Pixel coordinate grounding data

-- -- --

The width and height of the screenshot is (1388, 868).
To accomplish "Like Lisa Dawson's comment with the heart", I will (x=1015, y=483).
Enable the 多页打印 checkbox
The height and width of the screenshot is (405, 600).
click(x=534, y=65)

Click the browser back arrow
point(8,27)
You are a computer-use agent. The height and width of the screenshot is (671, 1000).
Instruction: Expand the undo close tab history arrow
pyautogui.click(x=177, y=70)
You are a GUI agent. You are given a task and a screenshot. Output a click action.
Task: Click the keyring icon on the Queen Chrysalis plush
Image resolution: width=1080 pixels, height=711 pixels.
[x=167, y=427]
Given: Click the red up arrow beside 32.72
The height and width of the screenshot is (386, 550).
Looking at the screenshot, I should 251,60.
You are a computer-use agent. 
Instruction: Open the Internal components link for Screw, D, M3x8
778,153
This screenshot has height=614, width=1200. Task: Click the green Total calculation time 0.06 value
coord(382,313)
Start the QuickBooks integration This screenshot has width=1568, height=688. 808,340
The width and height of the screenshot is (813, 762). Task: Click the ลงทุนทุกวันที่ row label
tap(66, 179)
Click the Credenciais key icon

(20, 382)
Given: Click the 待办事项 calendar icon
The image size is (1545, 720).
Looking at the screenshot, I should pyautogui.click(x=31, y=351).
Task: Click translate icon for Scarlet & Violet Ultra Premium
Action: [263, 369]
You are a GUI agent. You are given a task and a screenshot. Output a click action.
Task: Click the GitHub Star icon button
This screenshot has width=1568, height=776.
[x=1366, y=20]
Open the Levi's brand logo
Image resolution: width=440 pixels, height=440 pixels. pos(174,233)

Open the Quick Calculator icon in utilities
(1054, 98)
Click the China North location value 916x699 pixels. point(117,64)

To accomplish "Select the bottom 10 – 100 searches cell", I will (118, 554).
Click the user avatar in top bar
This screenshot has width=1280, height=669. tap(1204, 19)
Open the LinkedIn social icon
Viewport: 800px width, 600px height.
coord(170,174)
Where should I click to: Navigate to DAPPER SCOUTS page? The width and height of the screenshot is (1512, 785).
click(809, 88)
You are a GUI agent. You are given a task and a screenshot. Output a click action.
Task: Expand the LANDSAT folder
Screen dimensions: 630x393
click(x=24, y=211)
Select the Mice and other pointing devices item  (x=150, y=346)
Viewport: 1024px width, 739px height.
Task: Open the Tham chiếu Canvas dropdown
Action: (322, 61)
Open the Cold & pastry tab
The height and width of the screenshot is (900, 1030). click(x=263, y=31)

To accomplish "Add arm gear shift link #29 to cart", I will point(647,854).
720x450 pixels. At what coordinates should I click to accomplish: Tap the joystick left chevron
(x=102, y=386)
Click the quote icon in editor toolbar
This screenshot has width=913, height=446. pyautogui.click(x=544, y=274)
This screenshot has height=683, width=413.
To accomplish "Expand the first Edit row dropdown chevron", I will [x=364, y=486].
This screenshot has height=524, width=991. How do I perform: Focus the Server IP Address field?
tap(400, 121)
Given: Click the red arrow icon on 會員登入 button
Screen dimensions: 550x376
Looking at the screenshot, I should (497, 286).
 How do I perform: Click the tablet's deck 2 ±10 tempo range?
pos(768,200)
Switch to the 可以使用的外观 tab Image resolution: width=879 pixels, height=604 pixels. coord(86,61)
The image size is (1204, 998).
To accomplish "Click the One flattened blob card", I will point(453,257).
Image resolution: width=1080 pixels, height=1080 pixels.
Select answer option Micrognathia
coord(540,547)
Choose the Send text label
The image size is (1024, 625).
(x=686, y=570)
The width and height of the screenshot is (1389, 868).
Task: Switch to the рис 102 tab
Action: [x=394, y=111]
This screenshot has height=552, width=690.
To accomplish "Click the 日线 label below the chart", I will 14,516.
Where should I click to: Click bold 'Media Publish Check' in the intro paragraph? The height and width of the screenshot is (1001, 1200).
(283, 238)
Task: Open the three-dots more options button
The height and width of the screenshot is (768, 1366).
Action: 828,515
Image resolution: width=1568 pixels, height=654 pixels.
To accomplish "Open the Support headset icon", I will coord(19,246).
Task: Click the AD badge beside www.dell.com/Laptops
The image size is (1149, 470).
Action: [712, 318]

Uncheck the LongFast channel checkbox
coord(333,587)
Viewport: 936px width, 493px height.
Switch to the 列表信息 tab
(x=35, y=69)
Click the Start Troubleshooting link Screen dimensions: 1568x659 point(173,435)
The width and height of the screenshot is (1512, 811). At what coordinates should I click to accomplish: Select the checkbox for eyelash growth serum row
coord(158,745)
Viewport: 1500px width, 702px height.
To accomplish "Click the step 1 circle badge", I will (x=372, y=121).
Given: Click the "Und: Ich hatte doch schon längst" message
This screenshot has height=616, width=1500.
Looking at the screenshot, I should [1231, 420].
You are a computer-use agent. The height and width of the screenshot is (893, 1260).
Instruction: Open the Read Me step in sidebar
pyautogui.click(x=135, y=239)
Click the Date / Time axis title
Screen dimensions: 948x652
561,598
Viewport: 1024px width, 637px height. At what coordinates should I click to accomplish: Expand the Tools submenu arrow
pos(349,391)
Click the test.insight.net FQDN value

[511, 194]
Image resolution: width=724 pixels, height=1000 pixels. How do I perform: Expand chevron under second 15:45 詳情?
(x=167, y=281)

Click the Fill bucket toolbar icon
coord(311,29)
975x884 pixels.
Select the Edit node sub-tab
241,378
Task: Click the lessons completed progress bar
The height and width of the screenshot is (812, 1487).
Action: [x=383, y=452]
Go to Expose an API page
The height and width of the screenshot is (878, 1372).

-- -- --

Only the number should be given: the count of lines in the entries that contain the string "beside".

• [Result below]
2